══ PROVIDED DATA ══

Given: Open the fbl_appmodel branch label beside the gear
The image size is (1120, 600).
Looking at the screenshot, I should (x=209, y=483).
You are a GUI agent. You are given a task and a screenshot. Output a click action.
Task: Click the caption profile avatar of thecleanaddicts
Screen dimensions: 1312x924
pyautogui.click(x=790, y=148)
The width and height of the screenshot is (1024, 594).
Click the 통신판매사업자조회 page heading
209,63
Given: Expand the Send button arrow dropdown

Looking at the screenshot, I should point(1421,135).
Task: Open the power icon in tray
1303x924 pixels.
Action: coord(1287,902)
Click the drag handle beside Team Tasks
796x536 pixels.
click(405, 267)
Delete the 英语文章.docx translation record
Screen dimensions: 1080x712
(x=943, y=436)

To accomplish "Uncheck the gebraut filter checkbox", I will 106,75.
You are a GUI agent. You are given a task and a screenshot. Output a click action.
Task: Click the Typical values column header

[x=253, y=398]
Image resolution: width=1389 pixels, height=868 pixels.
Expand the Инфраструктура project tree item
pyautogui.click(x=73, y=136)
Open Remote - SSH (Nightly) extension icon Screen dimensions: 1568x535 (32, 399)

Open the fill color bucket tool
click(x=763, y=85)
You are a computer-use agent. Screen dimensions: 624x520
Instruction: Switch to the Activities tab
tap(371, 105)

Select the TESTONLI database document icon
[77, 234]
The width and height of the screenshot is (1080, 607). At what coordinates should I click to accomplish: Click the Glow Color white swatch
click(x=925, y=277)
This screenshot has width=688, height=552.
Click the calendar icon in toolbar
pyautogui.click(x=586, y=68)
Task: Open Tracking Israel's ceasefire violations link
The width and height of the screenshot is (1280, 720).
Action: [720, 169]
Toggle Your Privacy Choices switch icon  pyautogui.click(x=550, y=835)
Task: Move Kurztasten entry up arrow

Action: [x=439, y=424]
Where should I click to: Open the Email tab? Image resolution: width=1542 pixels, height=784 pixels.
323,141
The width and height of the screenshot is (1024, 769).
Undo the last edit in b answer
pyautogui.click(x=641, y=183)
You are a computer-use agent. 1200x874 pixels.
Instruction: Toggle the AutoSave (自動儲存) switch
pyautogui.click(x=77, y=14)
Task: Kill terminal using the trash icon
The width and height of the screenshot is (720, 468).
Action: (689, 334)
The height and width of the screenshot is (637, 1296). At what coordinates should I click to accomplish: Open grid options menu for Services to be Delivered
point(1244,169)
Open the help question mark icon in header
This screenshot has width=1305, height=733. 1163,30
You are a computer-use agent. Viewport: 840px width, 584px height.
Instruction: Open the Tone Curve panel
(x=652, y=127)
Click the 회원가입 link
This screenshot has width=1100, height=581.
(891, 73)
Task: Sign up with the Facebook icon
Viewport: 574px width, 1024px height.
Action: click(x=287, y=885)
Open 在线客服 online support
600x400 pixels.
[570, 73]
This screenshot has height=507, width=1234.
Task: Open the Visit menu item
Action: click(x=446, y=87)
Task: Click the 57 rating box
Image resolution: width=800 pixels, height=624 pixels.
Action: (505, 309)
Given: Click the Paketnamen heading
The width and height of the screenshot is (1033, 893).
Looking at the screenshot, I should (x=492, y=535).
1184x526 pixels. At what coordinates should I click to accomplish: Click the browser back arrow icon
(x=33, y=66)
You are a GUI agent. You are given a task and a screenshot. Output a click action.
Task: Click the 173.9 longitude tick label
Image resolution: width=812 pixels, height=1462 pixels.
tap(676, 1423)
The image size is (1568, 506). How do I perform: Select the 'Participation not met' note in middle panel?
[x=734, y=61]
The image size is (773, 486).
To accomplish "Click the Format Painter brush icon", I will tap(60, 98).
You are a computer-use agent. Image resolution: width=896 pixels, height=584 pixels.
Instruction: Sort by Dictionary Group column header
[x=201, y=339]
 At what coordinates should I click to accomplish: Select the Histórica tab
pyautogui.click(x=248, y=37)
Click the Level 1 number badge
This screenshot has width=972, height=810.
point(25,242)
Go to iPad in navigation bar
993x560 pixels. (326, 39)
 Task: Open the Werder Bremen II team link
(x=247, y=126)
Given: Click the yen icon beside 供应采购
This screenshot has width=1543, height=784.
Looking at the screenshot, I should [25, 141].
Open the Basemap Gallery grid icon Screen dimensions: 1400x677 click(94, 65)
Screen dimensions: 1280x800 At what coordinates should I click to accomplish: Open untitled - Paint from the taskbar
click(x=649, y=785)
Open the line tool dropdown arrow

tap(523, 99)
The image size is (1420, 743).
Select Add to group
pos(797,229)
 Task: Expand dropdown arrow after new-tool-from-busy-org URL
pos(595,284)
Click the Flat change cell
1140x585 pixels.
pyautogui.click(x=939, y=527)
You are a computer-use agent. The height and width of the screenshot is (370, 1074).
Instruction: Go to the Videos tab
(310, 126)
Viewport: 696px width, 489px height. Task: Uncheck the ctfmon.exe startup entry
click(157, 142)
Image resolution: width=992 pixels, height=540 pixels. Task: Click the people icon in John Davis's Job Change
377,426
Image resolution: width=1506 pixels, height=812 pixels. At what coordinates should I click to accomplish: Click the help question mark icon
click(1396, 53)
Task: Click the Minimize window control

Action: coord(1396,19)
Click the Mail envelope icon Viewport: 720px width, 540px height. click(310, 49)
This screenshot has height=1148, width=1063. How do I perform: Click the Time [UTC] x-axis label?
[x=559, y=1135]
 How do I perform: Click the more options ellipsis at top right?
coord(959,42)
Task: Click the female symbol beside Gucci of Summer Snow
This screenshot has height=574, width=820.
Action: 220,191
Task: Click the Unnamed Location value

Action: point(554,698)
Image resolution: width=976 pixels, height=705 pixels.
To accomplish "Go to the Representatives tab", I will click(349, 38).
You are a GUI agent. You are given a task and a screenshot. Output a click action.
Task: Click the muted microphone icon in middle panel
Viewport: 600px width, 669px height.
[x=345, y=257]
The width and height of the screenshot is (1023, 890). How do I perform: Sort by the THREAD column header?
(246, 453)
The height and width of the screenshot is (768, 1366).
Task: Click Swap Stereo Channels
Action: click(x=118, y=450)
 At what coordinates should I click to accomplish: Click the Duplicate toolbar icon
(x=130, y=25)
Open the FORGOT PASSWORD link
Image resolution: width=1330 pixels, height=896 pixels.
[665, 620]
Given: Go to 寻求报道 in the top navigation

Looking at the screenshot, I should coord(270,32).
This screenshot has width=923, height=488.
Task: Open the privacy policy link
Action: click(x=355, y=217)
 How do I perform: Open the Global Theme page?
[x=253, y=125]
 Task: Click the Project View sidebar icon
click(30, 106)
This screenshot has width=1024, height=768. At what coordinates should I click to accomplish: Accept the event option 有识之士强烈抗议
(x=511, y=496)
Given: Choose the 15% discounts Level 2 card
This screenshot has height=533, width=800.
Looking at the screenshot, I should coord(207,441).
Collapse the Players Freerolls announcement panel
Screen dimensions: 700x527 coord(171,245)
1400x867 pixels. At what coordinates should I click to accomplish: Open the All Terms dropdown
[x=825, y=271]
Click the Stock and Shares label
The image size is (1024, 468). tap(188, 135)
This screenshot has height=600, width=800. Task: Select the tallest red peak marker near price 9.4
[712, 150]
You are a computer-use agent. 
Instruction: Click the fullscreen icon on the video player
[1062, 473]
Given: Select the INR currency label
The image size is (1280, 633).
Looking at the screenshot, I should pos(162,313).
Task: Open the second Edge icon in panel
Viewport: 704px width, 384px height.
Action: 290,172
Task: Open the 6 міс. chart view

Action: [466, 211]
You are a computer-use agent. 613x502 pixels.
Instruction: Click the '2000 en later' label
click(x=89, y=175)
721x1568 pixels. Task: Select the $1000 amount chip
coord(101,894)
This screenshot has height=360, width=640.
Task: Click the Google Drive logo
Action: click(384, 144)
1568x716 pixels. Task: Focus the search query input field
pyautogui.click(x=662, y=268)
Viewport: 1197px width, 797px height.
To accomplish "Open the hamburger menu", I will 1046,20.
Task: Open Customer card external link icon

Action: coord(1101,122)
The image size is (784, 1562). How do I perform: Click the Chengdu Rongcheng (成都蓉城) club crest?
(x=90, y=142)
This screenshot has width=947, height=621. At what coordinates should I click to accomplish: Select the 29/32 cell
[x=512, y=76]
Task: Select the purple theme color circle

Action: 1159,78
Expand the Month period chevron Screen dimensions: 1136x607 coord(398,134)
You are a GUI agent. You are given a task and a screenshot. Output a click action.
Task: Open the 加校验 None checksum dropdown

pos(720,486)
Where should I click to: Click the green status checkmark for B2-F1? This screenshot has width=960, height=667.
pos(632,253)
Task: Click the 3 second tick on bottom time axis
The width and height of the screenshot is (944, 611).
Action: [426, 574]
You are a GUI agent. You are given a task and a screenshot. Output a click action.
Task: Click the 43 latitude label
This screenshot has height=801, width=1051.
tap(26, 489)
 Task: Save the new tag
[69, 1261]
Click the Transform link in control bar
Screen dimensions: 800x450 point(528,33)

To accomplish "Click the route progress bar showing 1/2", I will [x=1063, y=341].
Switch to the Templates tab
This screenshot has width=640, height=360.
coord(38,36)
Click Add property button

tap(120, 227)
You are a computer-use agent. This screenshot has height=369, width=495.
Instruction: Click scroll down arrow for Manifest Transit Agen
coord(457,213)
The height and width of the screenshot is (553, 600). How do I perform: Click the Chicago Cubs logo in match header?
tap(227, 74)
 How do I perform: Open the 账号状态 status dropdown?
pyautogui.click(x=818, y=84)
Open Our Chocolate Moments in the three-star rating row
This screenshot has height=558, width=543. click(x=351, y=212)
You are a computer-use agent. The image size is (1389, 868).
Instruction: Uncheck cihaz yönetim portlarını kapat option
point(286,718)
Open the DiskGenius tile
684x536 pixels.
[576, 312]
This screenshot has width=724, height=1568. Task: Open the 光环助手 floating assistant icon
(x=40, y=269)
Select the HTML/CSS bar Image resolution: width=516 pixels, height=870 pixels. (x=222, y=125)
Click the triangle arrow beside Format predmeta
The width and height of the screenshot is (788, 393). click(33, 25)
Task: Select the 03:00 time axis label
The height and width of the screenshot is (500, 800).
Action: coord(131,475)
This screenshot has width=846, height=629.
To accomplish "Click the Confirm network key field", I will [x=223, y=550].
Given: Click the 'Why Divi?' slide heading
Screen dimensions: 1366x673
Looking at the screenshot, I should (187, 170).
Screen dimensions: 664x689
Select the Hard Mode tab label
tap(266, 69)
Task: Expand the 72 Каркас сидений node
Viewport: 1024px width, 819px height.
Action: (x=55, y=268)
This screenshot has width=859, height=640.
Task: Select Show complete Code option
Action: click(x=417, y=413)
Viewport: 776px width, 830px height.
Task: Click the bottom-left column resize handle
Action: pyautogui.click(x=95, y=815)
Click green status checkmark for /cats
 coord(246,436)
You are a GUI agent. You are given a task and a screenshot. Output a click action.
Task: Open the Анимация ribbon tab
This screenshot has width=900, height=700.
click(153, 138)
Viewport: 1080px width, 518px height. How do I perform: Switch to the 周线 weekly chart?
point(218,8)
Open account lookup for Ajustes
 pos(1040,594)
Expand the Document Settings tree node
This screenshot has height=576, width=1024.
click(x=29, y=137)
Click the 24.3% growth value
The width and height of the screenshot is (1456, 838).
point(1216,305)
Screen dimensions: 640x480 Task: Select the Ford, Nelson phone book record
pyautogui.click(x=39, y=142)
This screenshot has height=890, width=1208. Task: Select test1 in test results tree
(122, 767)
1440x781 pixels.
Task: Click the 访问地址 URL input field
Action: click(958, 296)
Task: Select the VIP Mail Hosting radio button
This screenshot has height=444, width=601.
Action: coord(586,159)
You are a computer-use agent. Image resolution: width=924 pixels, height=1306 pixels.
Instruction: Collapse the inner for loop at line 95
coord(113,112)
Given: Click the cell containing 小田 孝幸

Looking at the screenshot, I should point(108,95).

═══

| TASK |
Would you please transcribe the lines above exactly, starting with the first line of the material and ending with the line that has "This screenshot has width=688, height=552."?

| SOLVED PROBLEM |
Given: Open the fbl_appmodel branch label beside the gear
The image size is (1120, 600).
Looking at the screenshot, I should (x=209, y=483).
You are a GUI agent. You are given a task and a screenshot. Output a click action.
Task: Click the caption profile avatar of thecleanaddicts
Screen dimensions: 1312x924
pyautogui.click(x=790, y=148)
The width and height of the screenshot is (1024, 594).
Click the 통신판매사업자조회 page heading
209,63
Given: Expand the Send button arrow dropdown

Looking at the screenshot, I should point(1421,135).
Task: Open the power icon in tray
1303x924 pixels.
Action: coord(1287,902)
Click the drag handle beside Team Tasks
796x536 pixels.
click(405, 267)
Delete the 英语文章.docx translation record
Screen dimensions: 1080x712
(x=943, y=436)

To accomplish "Uncheck the gebraut filter checkbox", I will 106,75.
You are a GUI agent. You are given a task and a screenshot. Output a click action.
Task: Click the Typical values column header

[x=253, y=398]
Image resolution: width=1389 pixels, height=868 pixels.
Expand the Инфраструктура project tree item
pyautogui.click(x=73, y=136)
Open Remote - SSH (Nightly) extension icon Screen dimensions: 1568x535 (32, 399)

Open the fill color bucket tool
click(x=763, y=85)
You are a computer-use agent. Screen dimensions: 624x520
Instruction: Switch to the Activities tab
tap(371, 105)

Select the TESTONLI database document icon
[77, 234]
The width and height of the screenshot is (1080, 607). At what coordinates should I click to accomplish: Click the Glow Color white swatch
click(x=925, y=277)
This screenshot has width=688, height=552.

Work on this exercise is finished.